The Robber Kitten (1863)
While the do-not-steal theme of this children’s book is timeless, its relatively graphic violence would likely horrify many of today’s parents and teachers. After shooting a chicken and robbing a cat, this book’s kitten “gets his due reward in the form of a wallop to the head at the paws of a dog.
The Book-keepers' Assistant. Being a Complete and Concise Method of Calculating the Cost of All Kinds of Merchandise. (1869)
This handy pamphlet contains many tricks to quickly balance ledgers, calculate costs and profits, and boilerplate information for, according to the subtitle, “mortgages, deeds, drafts, notes, checks, receipts, agreements, contracts, &c., latest internal revenue taxes, stamp duties and miscellaneous matter.” The back matter includes full-page advertisements for other pamphlets, including “The Little Flirt!,” “Can-Can Songster,” and “The Little Fascinator...Containing Five Things That Every Sweetheart and Lover Should Know.”
The Trial of the Judgment. A Review of the Anarchist Case (1880)
By Gen. M.M. Trumbull.
Per the decision of an earlier American labor convention, the eight-hour work day would become standard on May Day, 1886. On that day, hundreds of thousands of workers went on strike, and the cry "Eight-hour day with no cut in pay" was heard at rallies throughout the United States. Three days later, police fired into a crowd of strikers near the McCormick Harvesting Machine Company in Chicago. In response to the violence, handbills calling for a rally the next day at Haymarket Square were quickly distributed. Some included a call to arms. The violence that ensued on May 4, 1886, has long been shrouded in mystery, and the trial of the accused did nothing to quell the controversy. Matthew Mark Trumbull called for clemency and questioned the court’s ruling, saying, “The decision of the Supreme Court ends the trial of the Anarchists, but not the trial of the judgment.”
Constitution and By-Laws of the Owl Club (1890) and Initiation (1904)
By the Owl Club
According to their constitution, the object of the Owl Club was “to associate together for social recreative, athletic, benevolent, literary, musical and dramatic purposes, for intellectual improvement and fraternal association of its members.” On the other hand, according to their initiation process, how members held their drinks seemed to be of perhaps greater importance. After confirming the payment of membership fees, the Presiding Owl asks Owl Candidates to swear “hereafter when taking a social drink in the presence of a brother owl use your left hand in so doing.” And to swear that if caught in the act of drinking with their right hand by a brother owl they will “pay the penalty of the offence, which is then and there ordering and paying for one round of drinks for all brother owls present.”

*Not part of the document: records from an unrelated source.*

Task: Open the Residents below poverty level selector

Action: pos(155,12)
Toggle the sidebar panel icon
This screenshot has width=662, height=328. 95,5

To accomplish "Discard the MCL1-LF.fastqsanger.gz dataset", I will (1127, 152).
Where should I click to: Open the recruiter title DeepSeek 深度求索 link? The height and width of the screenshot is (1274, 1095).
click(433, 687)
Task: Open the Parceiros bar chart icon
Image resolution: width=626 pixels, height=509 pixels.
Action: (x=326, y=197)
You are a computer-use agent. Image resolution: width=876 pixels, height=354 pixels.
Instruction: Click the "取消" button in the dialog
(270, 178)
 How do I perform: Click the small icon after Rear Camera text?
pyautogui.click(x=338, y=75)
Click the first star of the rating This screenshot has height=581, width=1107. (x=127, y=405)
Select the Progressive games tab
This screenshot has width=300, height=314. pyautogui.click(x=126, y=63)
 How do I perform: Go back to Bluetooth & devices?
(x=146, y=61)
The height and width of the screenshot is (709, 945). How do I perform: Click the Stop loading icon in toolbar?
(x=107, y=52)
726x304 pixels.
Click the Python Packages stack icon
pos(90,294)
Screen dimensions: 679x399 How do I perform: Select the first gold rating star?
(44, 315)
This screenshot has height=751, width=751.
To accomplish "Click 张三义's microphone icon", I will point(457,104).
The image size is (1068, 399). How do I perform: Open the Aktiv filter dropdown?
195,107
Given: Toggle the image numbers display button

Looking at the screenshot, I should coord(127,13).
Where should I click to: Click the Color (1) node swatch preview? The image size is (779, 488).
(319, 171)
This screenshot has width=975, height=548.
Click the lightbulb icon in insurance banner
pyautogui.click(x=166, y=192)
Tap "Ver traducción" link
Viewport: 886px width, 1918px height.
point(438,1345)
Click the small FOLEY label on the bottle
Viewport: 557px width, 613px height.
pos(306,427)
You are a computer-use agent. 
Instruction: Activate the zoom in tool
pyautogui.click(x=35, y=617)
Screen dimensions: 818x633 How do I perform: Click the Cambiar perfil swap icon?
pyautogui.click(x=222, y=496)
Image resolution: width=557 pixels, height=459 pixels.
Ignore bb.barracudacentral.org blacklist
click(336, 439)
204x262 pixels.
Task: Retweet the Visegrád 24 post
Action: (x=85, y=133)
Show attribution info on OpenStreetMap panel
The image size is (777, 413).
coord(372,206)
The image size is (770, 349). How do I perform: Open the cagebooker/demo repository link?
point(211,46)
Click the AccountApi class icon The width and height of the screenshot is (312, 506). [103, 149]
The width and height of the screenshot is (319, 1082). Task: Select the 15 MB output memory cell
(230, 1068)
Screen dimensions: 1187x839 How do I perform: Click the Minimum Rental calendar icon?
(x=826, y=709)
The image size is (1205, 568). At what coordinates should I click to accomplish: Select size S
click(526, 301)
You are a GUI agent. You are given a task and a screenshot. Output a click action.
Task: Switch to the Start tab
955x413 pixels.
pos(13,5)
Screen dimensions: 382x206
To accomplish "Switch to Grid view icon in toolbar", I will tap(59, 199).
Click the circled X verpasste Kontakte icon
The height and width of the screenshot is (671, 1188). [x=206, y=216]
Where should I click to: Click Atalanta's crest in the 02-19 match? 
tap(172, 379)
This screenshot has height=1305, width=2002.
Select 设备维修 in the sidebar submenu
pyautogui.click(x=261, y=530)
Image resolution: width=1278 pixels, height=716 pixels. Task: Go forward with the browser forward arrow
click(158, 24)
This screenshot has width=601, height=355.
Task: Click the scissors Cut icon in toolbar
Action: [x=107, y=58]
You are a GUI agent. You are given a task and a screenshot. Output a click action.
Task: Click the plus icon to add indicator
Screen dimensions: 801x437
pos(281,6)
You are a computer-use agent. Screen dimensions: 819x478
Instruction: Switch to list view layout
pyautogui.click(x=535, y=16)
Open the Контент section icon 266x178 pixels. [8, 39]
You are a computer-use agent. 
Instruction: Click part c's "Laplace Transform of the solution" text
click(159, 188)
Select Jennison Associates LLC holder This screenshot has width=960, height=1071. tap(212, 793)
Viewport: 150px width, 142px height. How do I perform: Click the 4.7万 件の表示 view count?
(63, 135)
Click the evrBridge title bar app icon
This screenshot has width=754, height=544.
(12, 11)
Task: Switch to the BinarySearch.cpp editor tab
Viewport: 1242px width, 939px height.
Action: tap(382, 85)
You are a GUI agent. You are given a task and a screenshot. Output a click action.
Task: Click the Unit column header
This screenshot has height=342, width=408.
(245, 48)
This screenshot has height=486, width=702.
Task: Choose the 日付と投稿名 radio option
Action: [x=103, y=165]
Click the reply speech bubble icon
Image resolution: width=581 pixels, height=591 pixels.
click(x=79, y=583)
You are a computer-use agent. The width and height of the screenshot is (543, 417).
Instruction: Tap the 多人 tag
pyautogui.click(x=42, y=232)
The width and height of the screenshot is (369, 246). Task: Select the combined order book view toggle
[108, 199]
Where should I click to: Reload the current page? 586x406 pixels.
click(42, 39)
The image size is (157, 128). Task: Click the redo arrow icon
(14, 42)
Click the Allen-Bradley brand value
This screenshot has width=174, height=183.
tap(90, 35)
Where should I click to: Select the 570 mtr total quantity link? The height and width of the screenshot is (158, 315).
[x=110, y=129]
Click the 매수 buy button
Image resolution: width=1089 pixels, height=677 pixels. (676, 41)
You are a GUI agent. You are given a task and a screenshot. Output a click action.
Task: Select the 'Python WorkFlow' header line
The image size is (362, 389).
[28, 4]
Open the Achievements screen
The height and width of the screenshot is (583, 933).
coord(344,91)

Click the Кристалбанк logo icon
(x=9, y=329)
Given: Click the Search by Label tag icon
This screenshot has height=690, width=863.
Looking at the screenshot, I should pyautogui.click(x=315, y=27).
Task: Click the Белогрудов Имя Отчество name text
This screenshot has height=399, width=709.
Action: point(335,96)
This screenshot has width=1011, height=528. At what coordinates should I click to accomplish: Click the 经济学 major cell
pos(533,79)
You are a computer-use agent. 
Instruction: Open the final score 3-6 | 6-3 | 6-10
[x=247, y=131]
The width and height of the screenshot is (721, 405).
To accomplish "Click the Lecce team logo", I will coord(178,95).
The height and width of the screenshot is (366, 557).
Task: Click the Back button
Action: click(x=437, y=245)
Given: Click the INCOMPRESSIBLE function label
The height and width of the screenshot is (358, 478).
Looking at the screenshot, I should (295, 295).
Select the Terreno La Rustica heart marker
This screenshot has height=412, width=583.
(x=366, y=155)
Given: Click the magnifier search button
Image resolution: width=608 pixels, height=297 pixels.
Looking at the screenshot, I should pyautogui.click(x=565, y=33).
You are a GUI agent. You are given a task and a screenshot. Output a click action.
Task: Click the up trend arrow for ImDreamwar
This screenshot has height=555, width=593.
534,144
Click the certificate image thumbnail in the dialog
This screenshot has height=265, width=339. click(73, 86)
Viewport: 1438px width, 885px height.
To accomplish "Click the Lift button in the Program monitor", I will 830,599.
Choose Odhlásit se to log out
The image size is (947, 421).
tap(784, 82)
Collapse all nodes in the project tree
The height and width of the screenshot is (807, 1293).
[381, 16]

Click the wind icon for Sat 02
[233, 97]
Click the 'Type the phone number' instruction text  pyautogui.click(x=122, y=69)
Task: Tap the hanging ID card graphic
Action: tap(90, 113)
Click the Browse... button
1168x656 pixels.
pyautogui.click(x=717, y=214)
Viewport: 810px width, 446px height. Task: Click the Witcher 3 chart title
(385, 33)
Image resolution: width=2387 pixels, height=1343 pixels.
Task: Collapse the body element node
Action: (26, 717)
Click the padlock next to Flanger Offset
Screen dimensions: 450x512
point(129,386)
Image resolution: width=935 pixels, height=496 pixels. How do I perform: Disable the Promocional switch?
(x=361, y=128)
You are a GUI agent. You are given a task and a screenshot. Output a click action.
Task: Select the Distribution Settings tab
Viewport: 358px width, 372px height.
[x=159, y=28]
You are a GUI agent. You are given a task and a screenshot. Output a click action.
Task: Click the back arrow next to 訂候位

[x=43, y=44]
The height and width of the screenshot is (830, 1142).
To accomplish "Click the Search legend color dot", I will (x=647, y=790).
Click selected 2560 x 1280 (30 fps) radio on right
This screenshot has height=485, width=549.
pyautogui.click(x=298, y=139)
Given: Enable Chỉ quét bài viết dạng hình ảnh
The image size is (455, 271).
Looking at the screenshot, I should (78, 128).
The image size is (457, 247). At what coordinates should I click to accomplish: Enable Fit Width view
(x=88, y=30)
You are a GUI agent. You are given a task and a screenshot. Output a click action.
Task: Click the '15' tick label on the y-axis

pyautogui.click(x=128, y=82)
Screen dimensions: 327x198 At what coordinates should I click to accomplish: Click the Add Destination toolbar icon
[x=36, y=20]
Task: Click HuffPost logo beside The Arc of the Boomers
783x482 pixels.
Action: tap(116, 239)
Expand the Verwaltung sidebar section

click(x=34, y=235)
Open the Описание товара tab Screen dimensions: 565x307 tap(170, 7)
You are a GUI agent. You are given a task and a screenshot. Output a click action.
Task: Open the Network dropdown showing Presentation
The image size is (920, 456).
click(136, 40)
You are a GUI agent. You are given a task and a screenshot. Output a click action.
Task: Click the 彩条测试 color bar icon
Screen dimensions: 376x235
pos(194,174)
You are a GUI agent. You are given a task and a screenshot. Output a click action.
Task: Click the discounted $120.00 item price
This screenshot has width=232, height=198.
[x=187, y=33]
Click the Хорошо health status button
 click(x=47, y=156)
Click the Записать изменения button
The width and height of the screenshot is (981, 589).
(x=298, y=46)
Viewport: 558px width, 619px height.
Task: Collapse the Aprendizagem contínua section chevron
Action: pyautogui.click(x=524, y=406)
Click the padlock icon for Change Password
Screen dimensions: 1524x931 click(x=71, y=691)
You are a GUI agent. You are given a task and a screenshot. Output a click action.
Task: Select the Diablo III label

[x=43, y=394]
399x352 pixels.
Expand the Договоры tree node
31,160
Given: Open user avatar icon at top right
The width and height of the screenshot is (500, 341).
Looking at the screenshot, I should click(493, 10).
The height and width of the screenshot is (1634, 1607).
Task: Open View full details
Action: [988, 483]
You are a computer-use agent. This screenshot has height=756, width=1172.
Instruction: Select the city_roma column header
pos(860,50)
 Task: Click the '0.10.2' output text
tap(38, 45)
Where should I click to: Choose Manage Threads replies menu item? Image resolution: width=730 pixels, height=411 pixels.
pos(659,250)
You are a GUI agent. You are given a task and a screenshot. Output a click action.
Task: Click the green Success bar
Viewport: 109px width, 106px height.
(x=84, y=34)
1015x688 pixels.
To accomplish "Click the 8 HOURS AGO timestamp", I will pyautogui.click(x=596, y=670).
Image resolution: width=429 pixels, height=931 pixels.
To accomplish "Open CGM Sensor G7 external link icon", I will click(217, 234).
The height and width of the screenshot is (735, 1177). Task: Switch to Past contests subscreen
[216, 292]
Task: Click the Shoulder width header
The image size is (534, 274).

Talking Gloves for the Deaf and Blind. Their Value to Men Injured in the Present War (1917)
By Harold Terry Clark
World War I is often described as a clash of 19th-century tactics and 20th-century technology. The field telephone and wireless communication, aerial reconnaissance, and armaments such as the flamethrower, light automatic and submachine guns, to say nothing of chemical weapons, all contributed to the modernization of warfare and the reorganization of military forces. Interestingly, in an attempt to assist blind and/or deaf veterans, a little-known, yet centuries-old technology was re-introduced. Harold Terry Clark describes “the use of a touch alphabet with a so-called ‘talking glove’.”